- **TRECHO PARA LEITURA**
↓↓↓
Mukantagara se passa em uma realidade castigada por uma guerra sobrenatural. Anjos individualistas e mortais surgem sobre a Terra e travam uma batalha com os chamados Pecados, seres que personificam tudo de mais perverso que pode existir. O caos se alastrou em consequência das lutas e do medo intermináveis. Blocos econômicos gigantescos ruíram e países inteiros desapareceram em suas formas originais. Soberanias foram esmagadas. Os seres humanos tiveram que escolher entre adaptar-se à administração das Nações Combatentes ou a serem excluídos em países marginais, abandonados pelo sistema. Em meio a este pandemônio, as pessoas ainda tentam viver com o máximo de tranquilidade possível. Kim, uma estudante do ensino médio, satisfeita com o próprio cotidiano, não tem qualquer problema em viver neste mundo. Apenas deseja tranquilidade, ignorando a realidade pulsante e urgente que destrói pouco a pouco absolutamente tudo. Afinal, o que uma simples adolescente pode fazer diante de uma batalha celestial ? Kim descobrirá que todas as escolhas levam a algum destino e infelizmente nem sempre as coisas acontecem como queremos.
↑↑↑
- **O PROBLEMA**
Segundo a sinopse de Mukantagara, contra quem os anjos travam uma batalha? A listagem é um material independente, à parte do restante.

- **Alguns registros**
↓↓↓
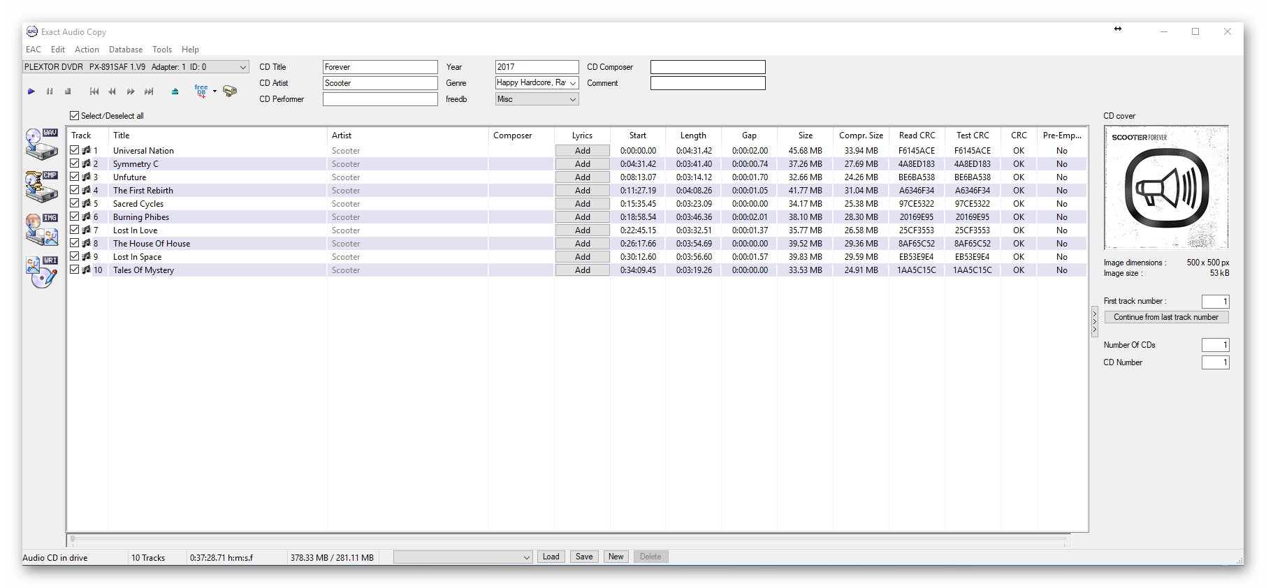This screenshot has width=1266, height=588.
Task: Uncheck track 1 Universal Nation checkbox
Action: pos(75,150)
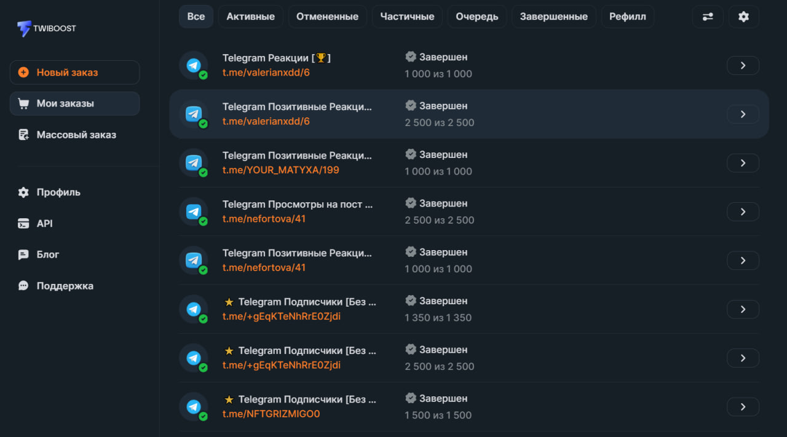787x437 pixels.
Task: Click the Telegram icon of the YOUR_MATYXA order
Action: tap(194, 163)
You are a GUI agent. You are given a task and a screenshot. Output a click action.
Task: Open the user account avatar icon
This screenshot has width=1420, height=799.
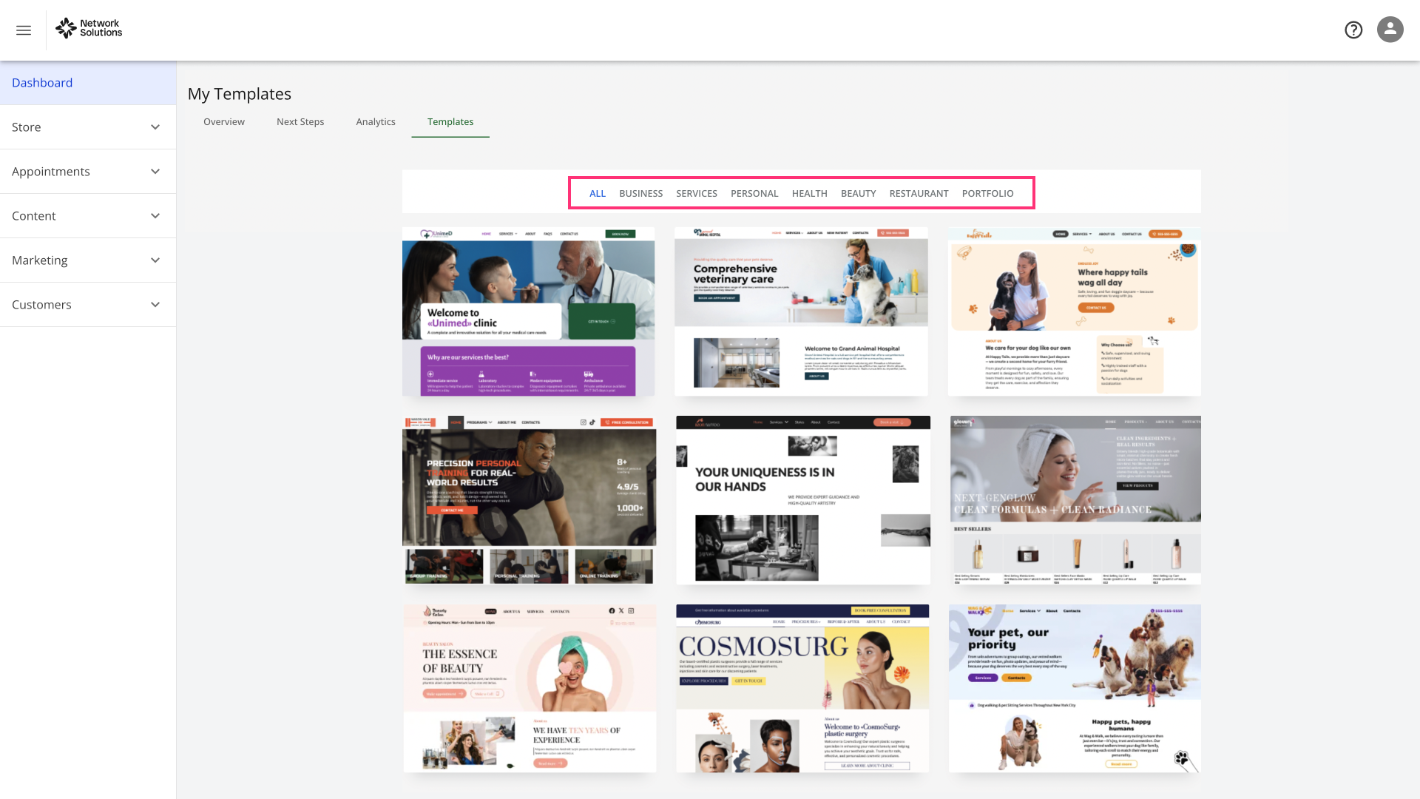(1390, 30)
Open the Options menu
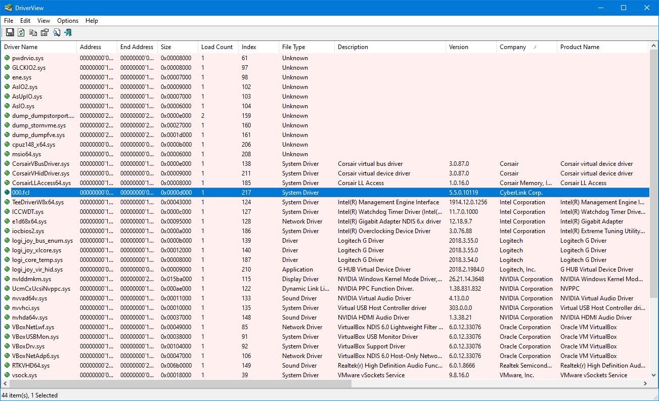This screenshot has height=401, width=659. tap(68, 21)
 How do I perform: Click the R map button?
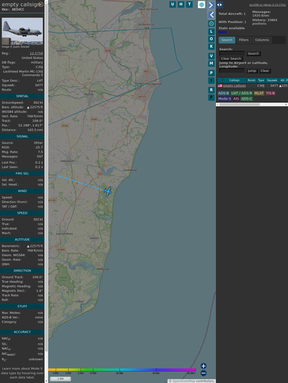(211, 90)
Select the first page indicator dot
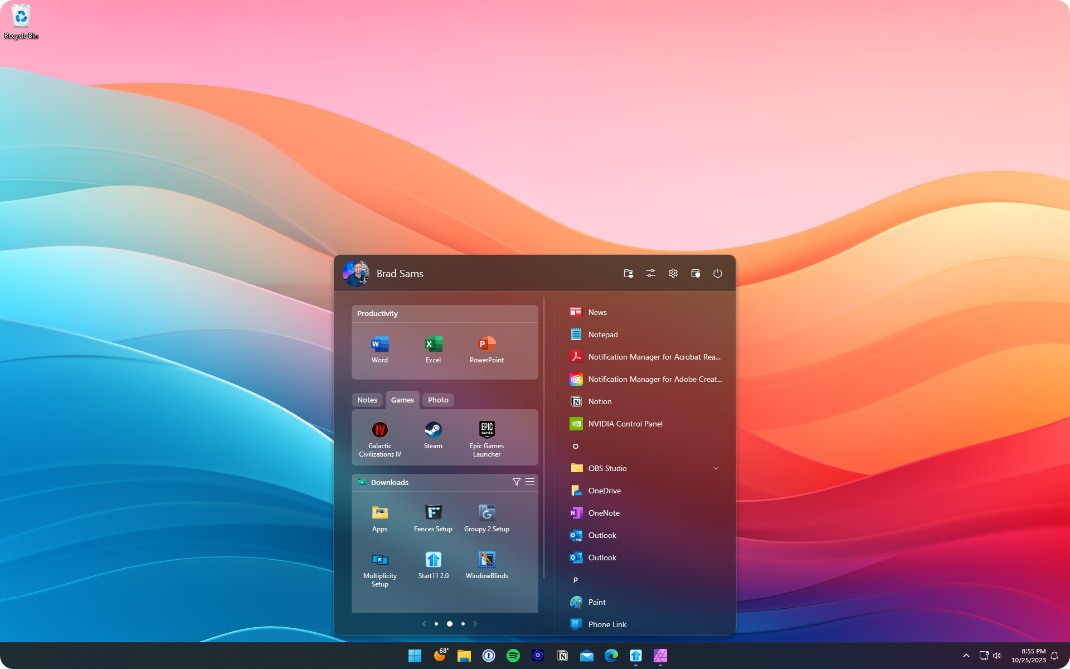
↑↑↑
- **RESPOSTA DO EXERCÍCIO**
Contra os chamados Pecados, seres que personificam tudo de mais perverso que pode existir.